学校の授業が終わった後の放課後の時間。その時間は、こどもたちにとって、もしかすると唯一の自由な時間かもしれない。学校であれば大勢の人とと一緒に過ごすために「生徒」としてのルールが必要だろうし、家では家族が近くにいるからこそ、その親のもとで育つ「こども」として過ごしている感覚になると思うからだ。一人の「自分」を解放できる、貴重な時間が放課後だ。

そんな放課後の時間のまっただ中、学校から目と鼻の先くらいの距離にある駅前の広場をこどもの居場所として開いているのが「ひまわり食堂」だ。

佐賀県鹿島市の「肥前浜駅」は約5年前にリニューアルされた新しい駅舎


付近には酒蔵が多くある地域で、蔵開きの時には、沢山の観光客が訪れるようだが、普段の利用客のほとんどは学生だ。代表の今田羊一さん(以下、今田さん)が、こども食堂をするために場所を探していたところ、快く貸してくれることになったのだそう。こうして毎月1回、駅の前で机と椅子を広げ、カレーの鍋を用意することになった。

「こどもたちのおとなりさん」になろうと、ひまわり食堂を始めた今田さんは隣の町の出身。しかし、駅舎のある鹿島市で飲食店の板前をしていたことから「料理の腕を活かして自分にも地域のために、なにかできないか。これまで、色々な苦労もしてきたけれど、その度に人に助けられてきたからお返しをしていきたい。」と思いを地域の人に伝えたところ、「こども食堂はどうか」と提案を受けたことがきっかけとなり、実施することになったらしい。

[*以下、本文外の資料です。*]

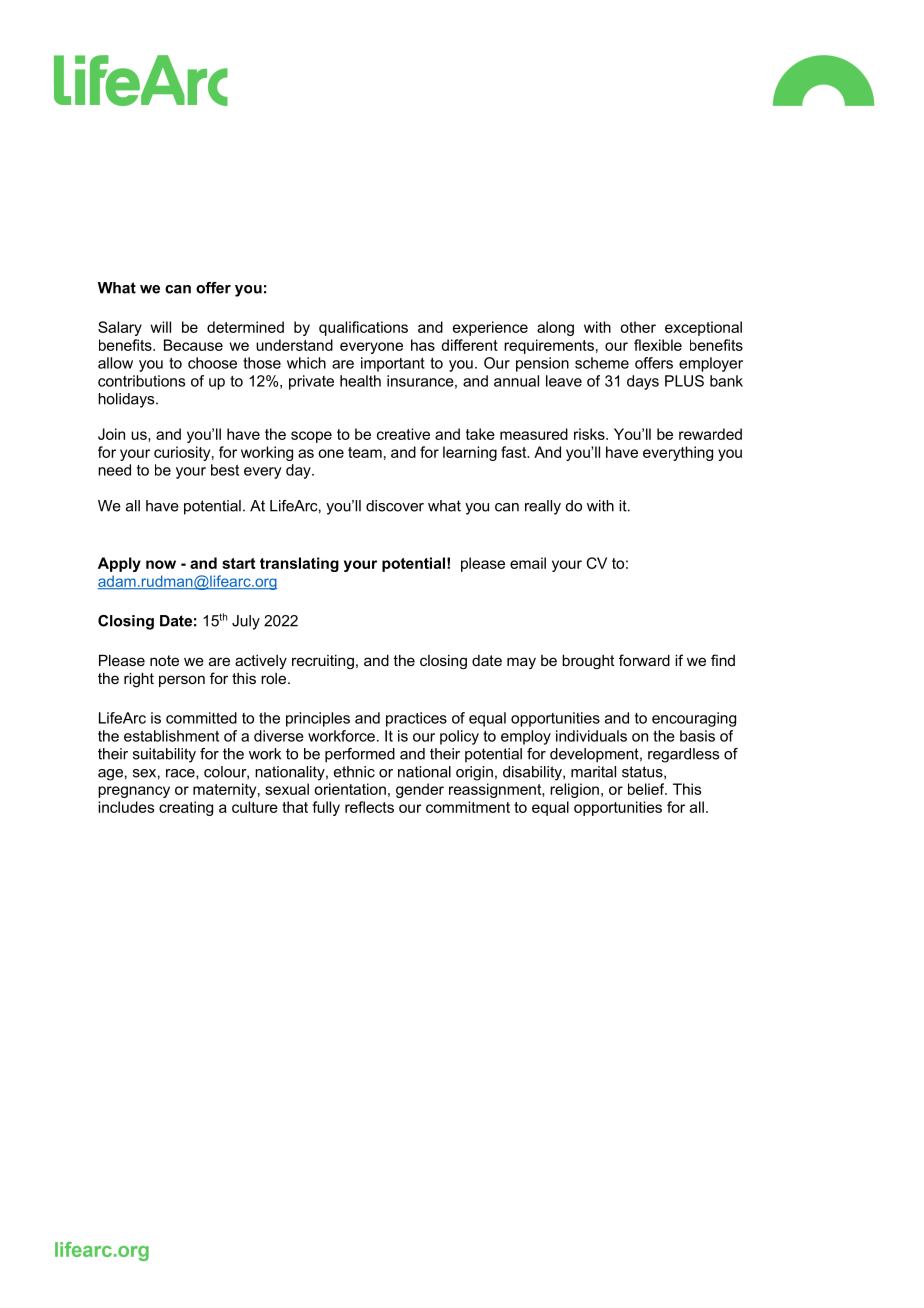 This screenshot has height=1308, width=924. What do you see at coordinates (416, 719) in the screenshot?
I see `practices` at bounding box center [416, 719].
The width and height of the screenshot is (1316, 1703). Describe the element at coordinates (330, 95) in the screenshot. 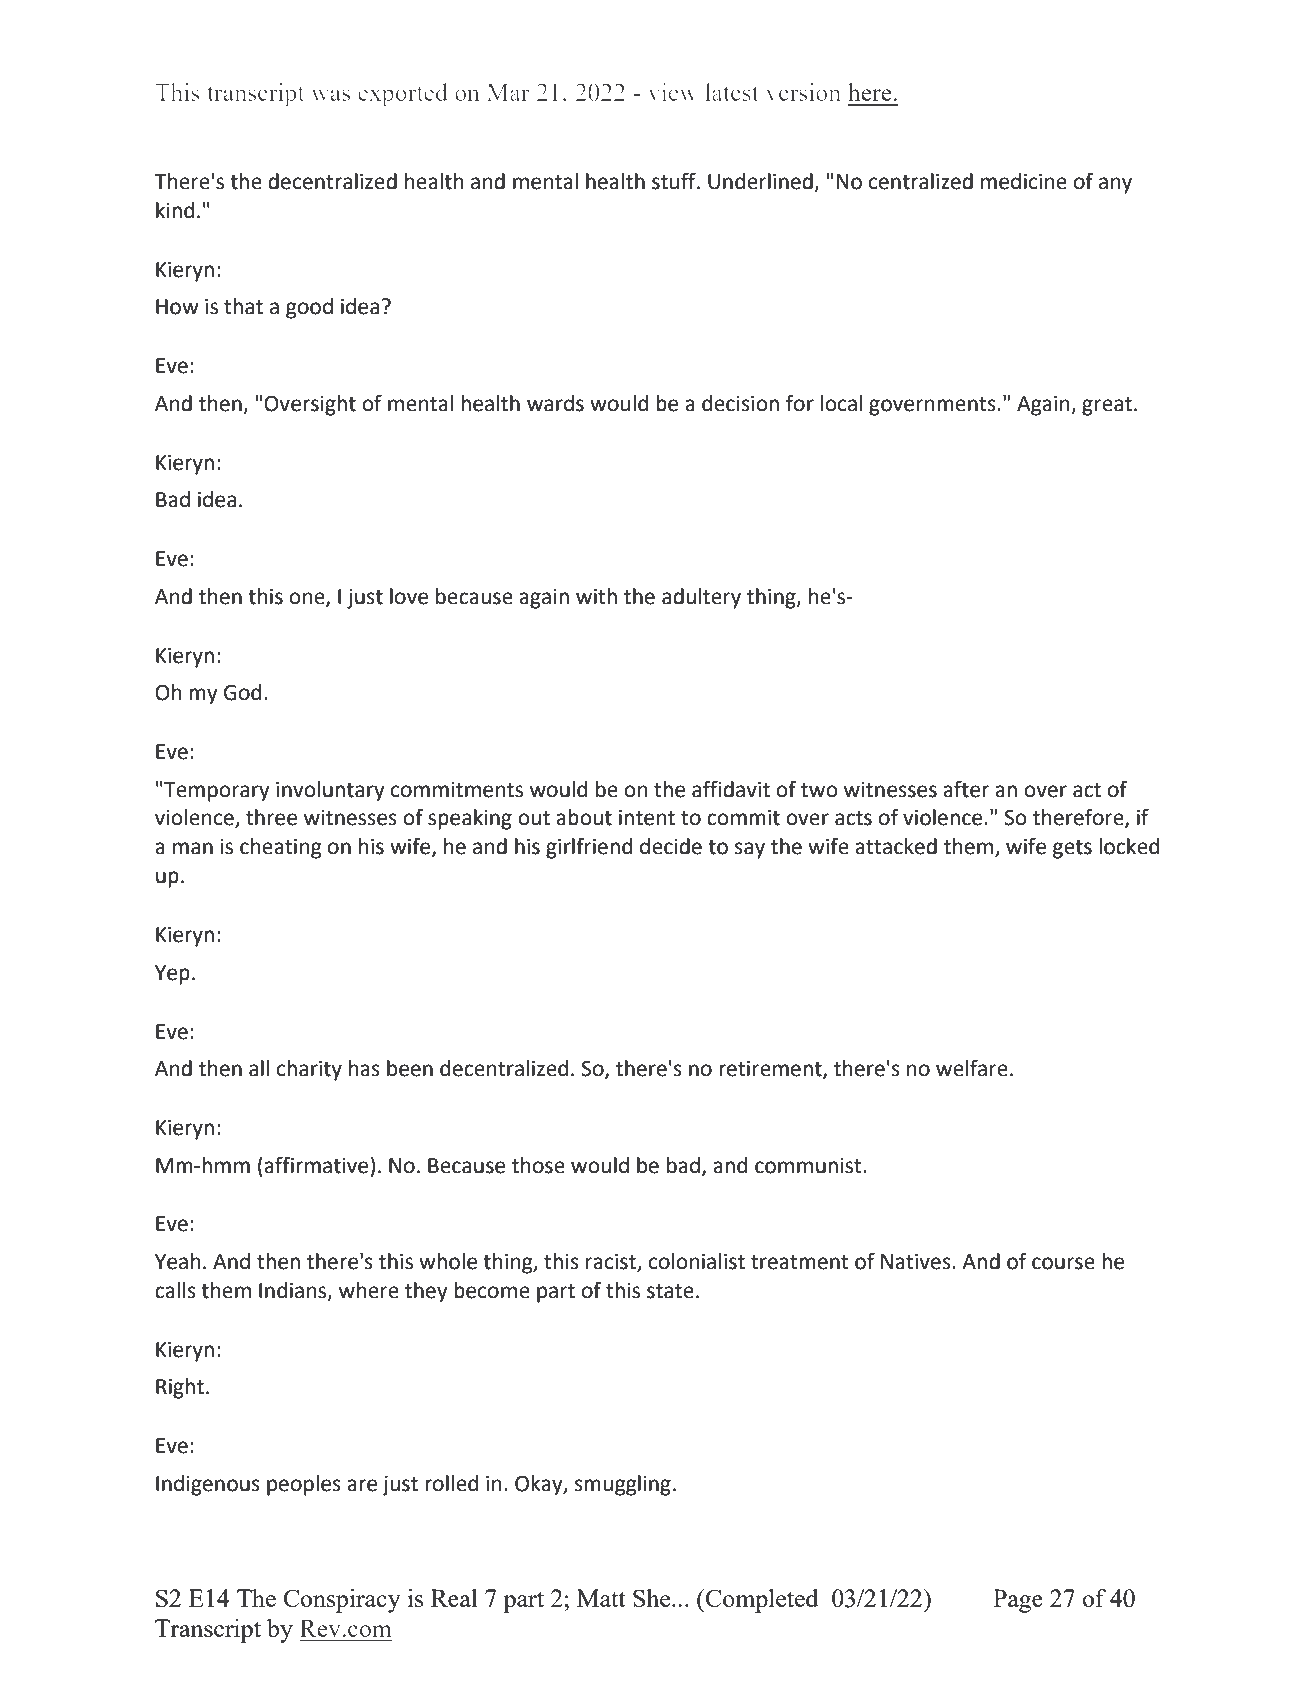

I see `was` at that location.
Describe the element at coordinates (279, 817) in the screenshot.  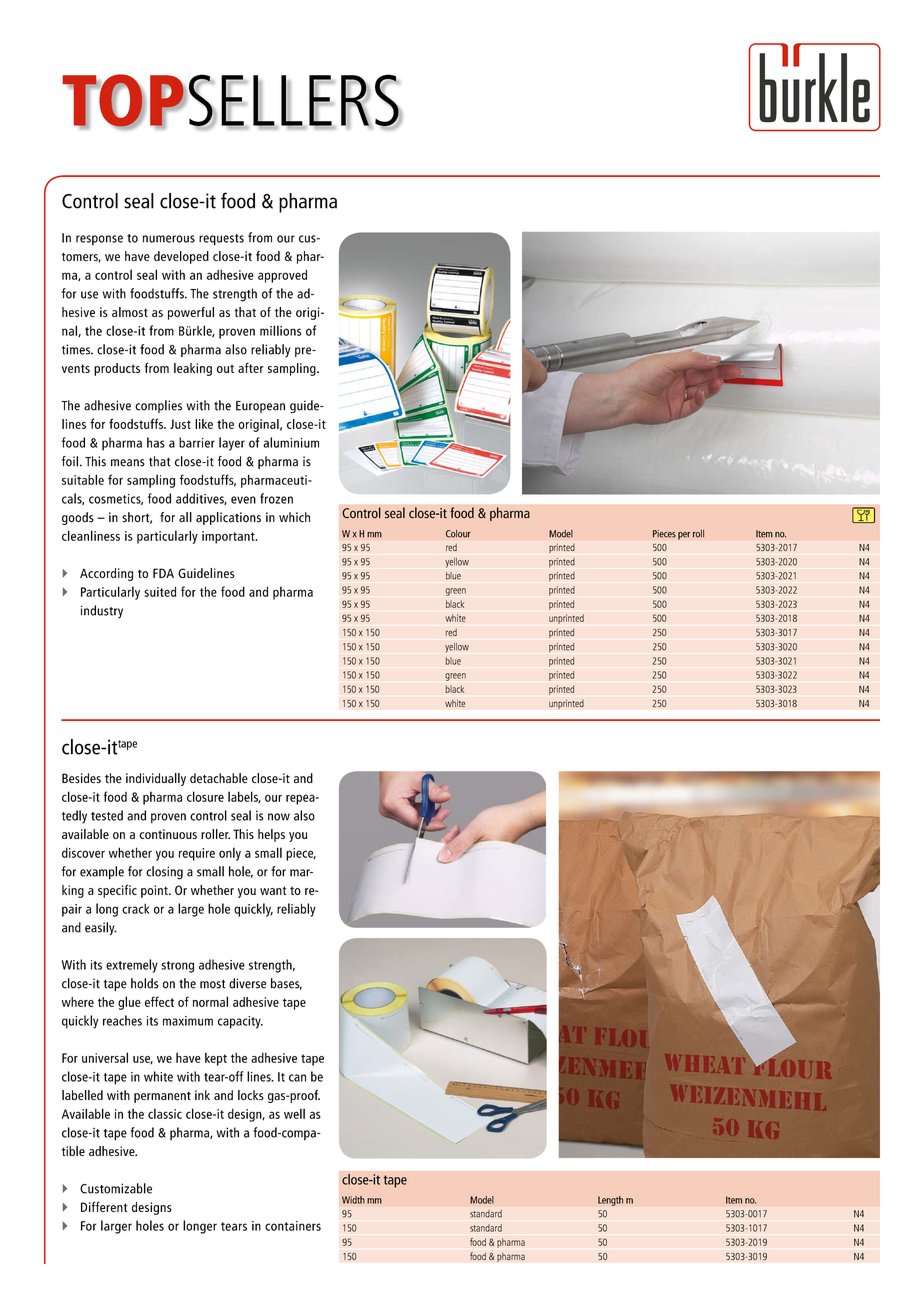
I see `now` at that location.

代表の今田さん。Tシャツに「羊」のイラストが印刷されているのは、今田さんの名前が「羊一」だから。地域の人に応援され、作ってもらったんだとか。

この日も既に近くの小学生や中学生が学校終わりにやってきていた。早いこどもは、カレーができる前から駅にやってきて待っているようだ。

放課後の時間、制服姿のままでやってくるこどもたち。

この近くの小学校はだいたい1クラスで小規模なんだとか。だから、全校生徒がそれぞれを知っている。遠くから歩いてくる姿を見て「あ、⚪︎ちゃんが来た〜!一緒に食べよ〜!」と誘ったりできてしまう。みんな知っている人だから、居心地が良いのかもしれない。

「みんな、よくきんしゃったね〜ジュースあるよ」とこどもたちに声掛けする今田さん

こどもたちは嬉しそうに受け取りながら、今田さんのことを時折、「先生!」なんて呼んだりしていた。「先生!今日もおいしい!」「先生!デザート(お菓子)はある?」と。ほとんどが毎回来るこどもたちだから顔を知られていて、声をかけられていた。決して、口数の多いわけではない今田さんだが、「今日もよく来てくれたね〜」とこどもたち以上に嬉しそうに声をかけていく。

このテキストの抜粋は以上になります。